Le cadre légal repose sur l'article L. 3242-1 du Code du travail, qui impose un paiement mensuel pour les salariés mensualisés. Le salaire constitue la contrepartie directe de la prestation de travail fournie : son versement n'est pas une faculté, mais une obligation contractuelle et légale. En cas de manquement, l'employeur engage sa responsabilité civile et, dans certains cas, pénale.
Pour le DRH, cette qualification juridique emporte des conséquences directes. Un simple retard de quelques jours, s'il se répète, peut être requalifié par un juge en manquement suffisamment grave pour justifier la rupture du contrat aux torts exclusifs de l'employeur.

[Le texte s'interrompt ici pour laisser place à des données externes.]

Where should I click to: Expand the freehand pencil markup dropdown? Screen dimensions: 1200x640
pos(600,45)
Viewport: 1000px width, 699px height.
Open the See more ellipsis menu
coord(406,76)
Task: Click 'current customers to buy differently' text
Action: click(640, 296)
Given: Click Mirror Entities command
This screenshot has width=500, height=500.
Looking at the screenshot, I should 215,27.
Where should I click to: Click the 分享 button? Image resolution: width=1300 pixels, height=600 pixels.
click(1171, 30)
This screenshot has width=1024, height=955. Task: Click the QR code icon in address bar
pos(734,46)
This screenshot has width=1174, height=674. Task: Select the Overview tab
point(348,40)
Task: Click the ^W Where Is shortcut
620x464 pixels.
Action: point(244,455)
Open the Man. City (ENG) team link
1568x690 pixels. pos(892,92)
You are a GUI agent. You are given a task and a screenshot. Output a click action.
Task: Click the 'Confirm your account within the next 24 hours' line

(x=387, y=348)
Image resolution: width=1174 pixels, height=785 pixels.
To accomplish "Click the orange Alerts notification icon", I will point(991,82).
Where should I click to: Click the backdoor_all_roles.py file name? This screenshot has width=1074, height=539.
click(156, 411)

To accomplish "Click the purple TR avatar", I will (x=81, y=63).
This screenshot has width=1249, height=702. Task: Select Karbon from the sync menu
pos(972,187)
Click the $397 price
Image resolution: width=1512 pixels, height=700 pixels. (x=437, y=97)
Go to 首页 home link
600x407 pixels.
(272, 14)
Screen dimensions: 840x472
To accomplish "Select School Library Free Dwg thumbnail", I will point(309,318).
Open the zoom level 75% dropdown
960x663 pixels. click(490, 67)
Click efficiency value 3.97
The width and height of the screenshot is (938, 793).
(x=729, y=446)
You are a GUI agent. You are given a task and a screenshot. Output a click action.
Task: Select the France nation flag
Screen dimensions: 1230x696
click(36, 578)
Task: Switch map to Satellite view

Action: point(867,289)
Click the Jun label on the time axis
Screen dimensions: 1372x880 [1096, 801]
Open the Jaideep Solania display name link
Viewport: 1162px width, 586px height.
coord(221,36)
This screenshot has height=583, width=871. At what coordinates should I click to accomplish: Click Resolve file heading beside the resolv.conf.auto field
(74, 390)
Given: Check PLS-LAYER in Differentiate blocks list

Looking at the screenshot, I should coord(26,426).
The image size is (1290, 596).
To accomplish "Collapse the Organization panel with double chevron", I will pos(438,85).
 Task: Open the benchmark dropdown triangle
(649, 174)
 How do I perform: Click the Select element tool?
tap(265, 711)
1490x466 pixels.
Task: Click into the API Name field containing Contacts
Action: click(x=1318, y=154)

L'employeur est tenu de respecter 3 obligations cumulatives en matière de paie :
| Obligation | Base légale | Sanction en cas de manquement |
|---|---|---|
| Paiement mensuel | Art. L. 3242-1 C. trav. | Amende de 450 € à 2 250 € par salarié |
| Remise du bulletin de paie | Art. L. 3243-2 C. trav. | Amende de 450 € par bulletin manquant |
| Paiement intégral | Art. L. 3241-1 C. trav. | Dommages-intérêts + intérêts de retard |
Le mode de paiement est encadré : au-delà de 1 500 € net par mois, le versement doit obligatoirement s'effectuer par chèque barré ou virement bancaire (article L. 3241-1 du Code du travail).
Un retard ou un défaut de paiement du salaire expose l'entreprise à un contentieux coûteux. Structurer ses processus de paie avec un cadre juridique solide permet de limiter ce risque.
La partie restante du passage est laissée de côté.